§ **TASK TO CARRY OUT**
From the Rustam Shelayev profile below, list every distinct team in his senior career whose name includes "Makhachkala."

§ **EXTRACT**
Rustam Shelayev

Personal information
- Full name: Rustam Khabibulovich Shelayev
- Date of birth: 30 March 1976 (age 49)
- Height: 1.80 m (5 ft 11 in)
- Position: Goalkeeper; forward;

Senior career*
- Years: Team / Apps / (Gls)
- 1993–1994: FC Kaspiy Kaspiysk / 43 / (0)
- 1995–1996: FC Anzhi-2 Makhachkala / 46 / (0)
- 1997: FC Anzhi Makhachkala / 1 / (0)
- 1997: FC Anzhi-d Makhachkala / 44 / (0)
- 1998–2000: FC Dynamo Makhachkala / 61 / (0)
- 2001: Shahdag Guba / 2 / (0)
- 2001: FC Dynamo Makhachkala / 30 / (0)
- 2002: FC VKZ Izerbashsky Izerbash
- 2002: FC Khimik Koryazhma (amateur)
- 2003–2004: FC Dagdizel Kaspiysk (amateur)
- 2009: FC Dagdizel Kaspiysk / 0 / (0)

= Rustam Shelayev =

Russian footballer

Rustam Khabibulovich Shelayev (Рустам Хабибулович Шелаев; born 30 March 1976) is a former Russian professional football player.

==Club career==
He made his Russian Football National League debut for FC Anzhi Makhachkala on 16 October 1997 in a game against PFC Spartak Nalchik. That was his only season in the FNL.

Data items
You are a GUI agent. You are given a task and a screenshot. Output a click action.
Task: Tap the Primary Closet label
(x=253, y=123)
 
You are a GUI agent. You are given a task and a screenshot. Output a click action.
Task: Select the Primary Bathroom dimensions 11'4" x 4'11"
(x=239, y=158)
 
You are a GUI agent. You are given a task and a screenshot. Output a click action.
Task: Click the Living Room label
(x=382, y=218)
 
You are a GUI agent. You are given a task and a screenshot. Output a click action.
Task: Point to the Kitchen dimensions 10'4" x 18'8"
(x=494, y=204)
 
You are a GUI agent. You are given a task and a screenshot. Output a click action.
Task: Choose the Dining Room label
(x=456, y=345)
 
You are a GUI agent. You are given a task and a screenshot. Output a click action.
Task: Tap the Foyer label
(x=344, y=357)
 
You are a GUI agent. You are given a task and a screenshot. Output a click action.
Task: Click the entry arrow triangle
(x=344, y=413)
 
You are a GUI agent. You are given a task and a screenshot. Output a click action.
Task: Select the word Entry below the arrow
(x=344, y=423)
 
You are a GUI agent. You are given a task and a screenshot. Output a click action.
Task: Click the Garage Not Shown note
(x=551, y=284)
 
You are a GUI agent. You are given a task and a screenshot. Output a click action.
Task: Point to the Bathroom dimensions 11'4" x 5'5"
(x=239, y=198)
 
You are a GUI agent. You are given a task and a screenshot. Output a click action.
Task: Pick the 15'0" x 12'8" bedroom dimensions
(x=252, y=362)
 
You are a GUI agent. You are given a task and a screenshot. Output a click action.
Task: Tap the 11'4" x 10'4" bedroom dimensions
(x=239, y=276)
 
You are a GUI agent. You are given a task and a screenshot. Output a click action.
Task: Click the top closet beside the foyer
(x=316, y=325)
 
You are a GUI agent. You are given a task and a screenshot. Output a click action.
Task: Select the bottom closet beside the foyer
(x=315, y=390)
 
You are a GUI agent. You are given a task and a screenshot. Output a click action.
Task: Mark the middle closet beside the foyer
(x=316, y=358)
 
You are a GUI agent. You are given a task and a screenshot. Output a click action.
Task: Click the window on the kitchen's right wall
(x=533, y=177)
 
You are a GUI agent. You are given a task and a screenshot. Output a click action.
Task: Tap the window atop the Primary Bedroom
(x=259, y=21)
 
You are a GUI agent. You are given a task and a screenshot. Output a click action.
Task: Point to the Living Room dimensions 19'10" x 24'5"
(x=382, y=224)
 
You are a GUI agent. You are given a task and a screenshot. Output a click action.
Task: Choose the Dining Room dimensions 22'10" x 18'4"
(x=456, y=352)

§ **EXPECTED ANSWER**
FC Anzhi-2 Makhachkala
FC Anzhi Makhachkala
FC Anzhi-d Makhachkala
FC Dynamo Makhachkala